4. Claim submission. Within the prescribed timeline after discharge (varies by state, typically 7-15 days), submit the claim through the TMS with all supporting documents.
5. Claim processing. The Insurance Company or State Health Agency reviews the claim. They verify that the treatment matches the pre-authorisation, the documentation is complete, and the charges align with the package rate.
6. Payment. Approved claims are settled within 15-30 days via direct bank transfer. In practice, payment timelines vary by state — some states pay within 15 days, others take 60-90 days.
Common claim rejection reasons
Incorrect package code. The treatment performed does not match the package code submitted. NHA updates package codes periodically, and hospitals using outdated code lists face rejections. Always verify the latest HBP version before submitting.
Incomplete documentation. Missing discharge summaries, unsigned operative notes, or absent investigation reports. Every piece of clinical documentation should be complete and uploaded with the claim.
Pre-authorisation mismatch. The procedure performed differs from what was pre-authorised without obtaining a revised approval. If the treatment plan changes during hospitalisation, update the pre-authorisation before proceeding.
Beneficiary eligibility issues. The patient's Ayushman card details do not match NHA records, or the patient's family has exhausted their Rs 5 lakh annual coverage limit.
Late submission. Claims submitted after the prescribed deadline are automatically rejected in most states. This is one of the easiest problems to prevent — submit claims within 48-72 hours of discharge, not on the last day.
Practical tips from empanelled hospitals
Designate a PM-JAY coordinator. Do not split PM-JAY work across multiple staff members. One dedicated person who handles beneficiary verification, pre-authorisation, documentation collection, and claim submission dramatically reduces errors and rejections.

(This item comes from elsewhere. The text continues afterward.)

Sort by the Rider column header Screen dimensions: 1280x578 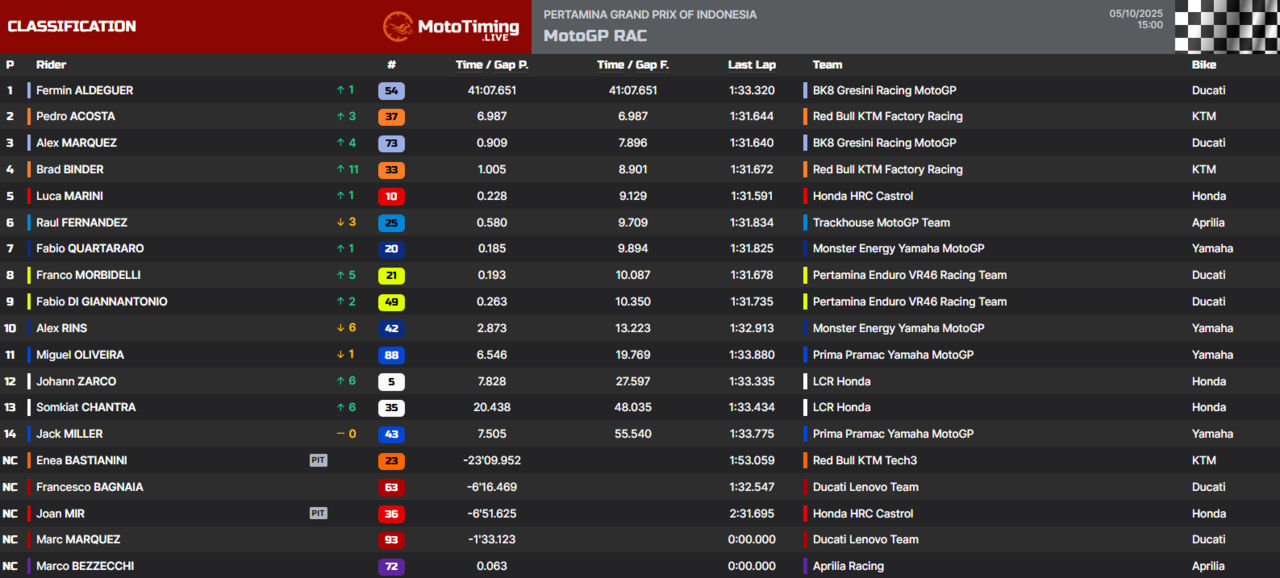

Verify eligibility before admission, not after. Admitting a patient, performing a procedure, and then discovering they are not eligible or their coverage is exhausted leaves you with an unpaid bill and no recourse.
Maintain a claim tracker. Track every claim — submission date, status, approval or rejection, payment date. This helps you identify patterns in rejections and follow up on delayed payments systematically.

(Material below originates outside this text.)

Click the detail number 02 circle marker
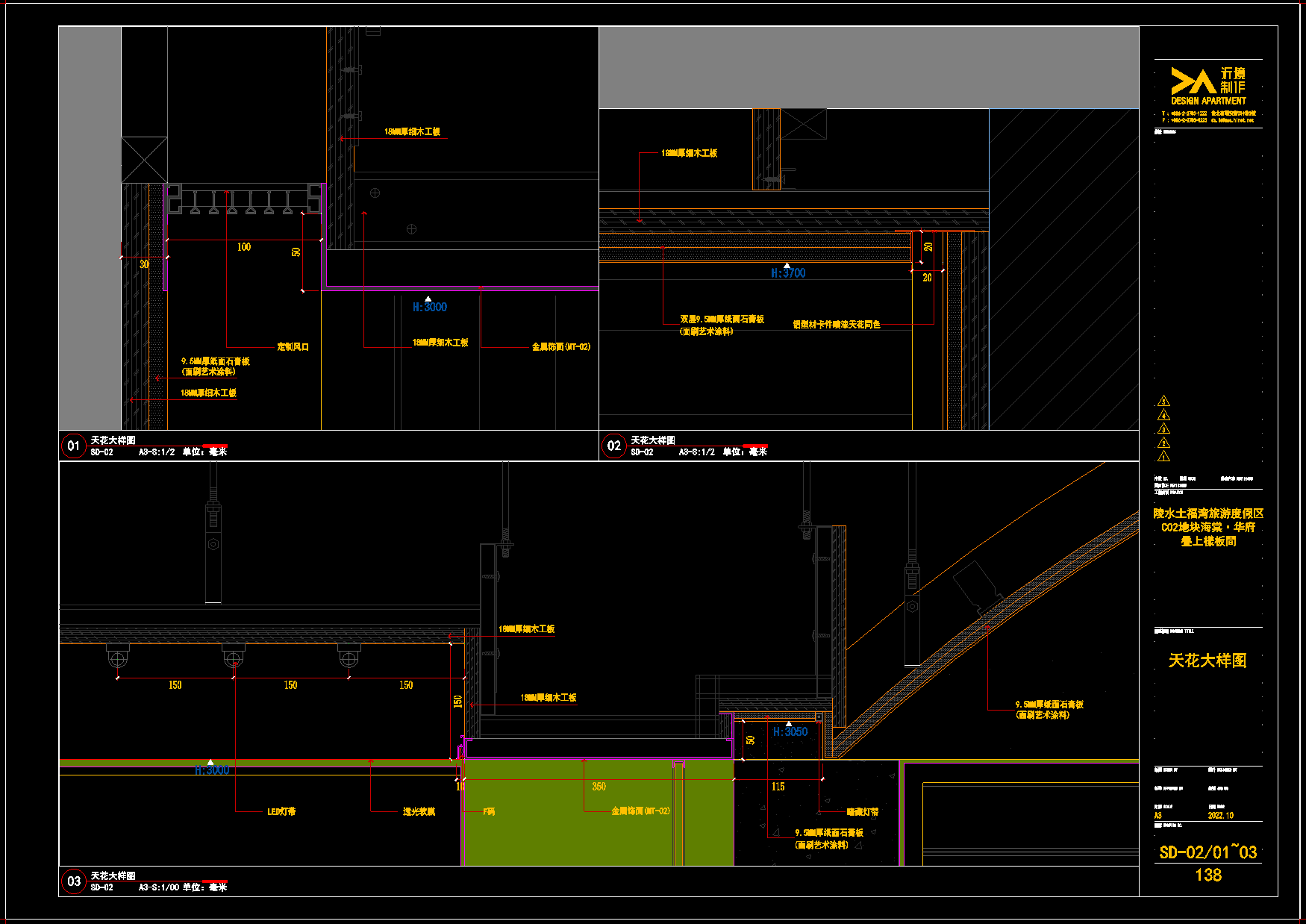 click(x=613, y=446)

Build relationships with your SHA. The State Health Agency is your primary point of contact for empanelment issues, claim disputes, and policy clarifications. Having a working relationship with the SHA team helps resolve issues faster than formal complaint channels.
Keep your digital infrastructure current. The NHA TMS portal is updated regularly. Ensure your computers, internet connection, and software can handle the portal requirements. A hospital that cannot access the TMS portal due to technical issues will face claim submission delays.

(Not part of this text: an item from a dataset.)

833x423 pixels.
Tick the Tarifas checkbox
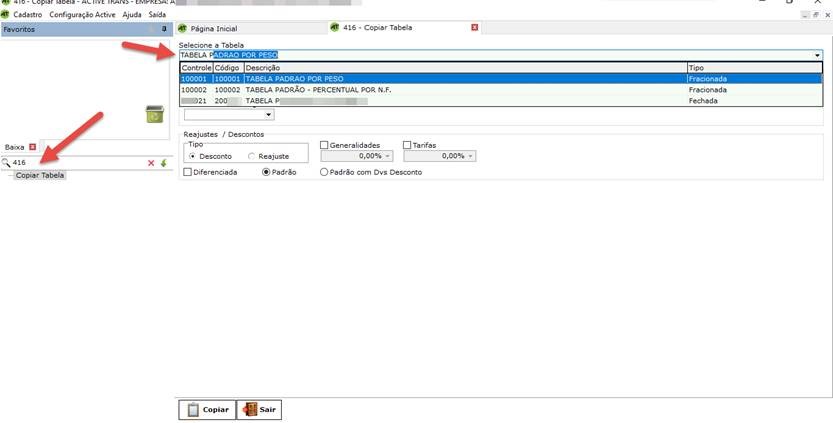coord(407,145)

PM-JAY empanelment is a strategic decision, not just an administrative one. It brings volume, community goodwill, and government recognition — but it requires operational discipline to manage package-rate economics and claim processes efficiently. Hospitals that treat PM-JAY as a serious business line, rather than an afterthought, consistently achieve better financial outcomes from the programme.